◆ **Your objective**: Pull out every line of the material below and copy each one verbatim, in the order given.

-- Start of Record extracts --

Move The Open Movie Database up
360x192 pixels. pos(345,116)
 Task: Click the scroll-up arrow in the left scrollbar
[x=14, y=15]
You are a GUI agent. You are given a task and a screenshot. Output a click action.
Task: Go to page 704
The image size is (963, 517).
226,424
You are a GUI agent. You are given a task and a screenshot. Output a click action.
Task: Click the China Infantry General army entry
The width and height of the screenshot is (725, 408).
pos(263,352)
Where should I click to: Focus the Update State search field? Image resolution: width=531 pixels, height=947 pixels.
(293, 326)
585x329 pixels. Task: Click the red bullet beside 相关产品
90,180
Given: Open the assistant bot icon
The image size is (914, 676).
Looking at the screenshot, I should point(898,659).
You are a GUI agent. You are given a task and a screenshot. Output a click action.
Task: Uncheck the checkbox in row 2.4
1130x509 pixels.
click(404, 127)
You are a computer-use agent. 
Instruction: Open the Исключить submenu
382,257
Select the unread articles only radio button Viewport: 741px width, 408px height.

-- End of Record extracts --

◆ **Output below**:
Move The Open Movie Database up
360x192 pixels. pos(345,116)
 Task: Click the scroll-up arrow in the left scrollbar
[x=14, y=15]
You are a GUI agent. You are given a task and a screenshot. Output a click action.
Task: Go to page 704
The image size is (963, 517).
226,424
You are a GUI agent. You are given a task and a screenshot. Output a click action.
Task: Click the China Infantry General army entry
The width and height of the screenshot is (725, 408).
pos(263,352)
Where should I click to: Focus the Update State search field? Image resolution: width=531 pixels, height=947 pixels.
(293, 326)
585x329 pixels. Task: Click the red bullet beside 相关产品
90,180
Given: Open the assistant bot icon
The image size is (914, 676).
Looking at the screenshot, I should point(898,659).
You are a GUI agent. You are given a task and a screenshot. Output a click action.
Task: Uncheck the checkbox in row 2.4
1130x509 pixels.
click(404, 127)
You are a computer-use agent. 
Instruction: Open the Исключить submenu
382,257
Select the unread articles only radio button Viewport: 741px width, 408px height.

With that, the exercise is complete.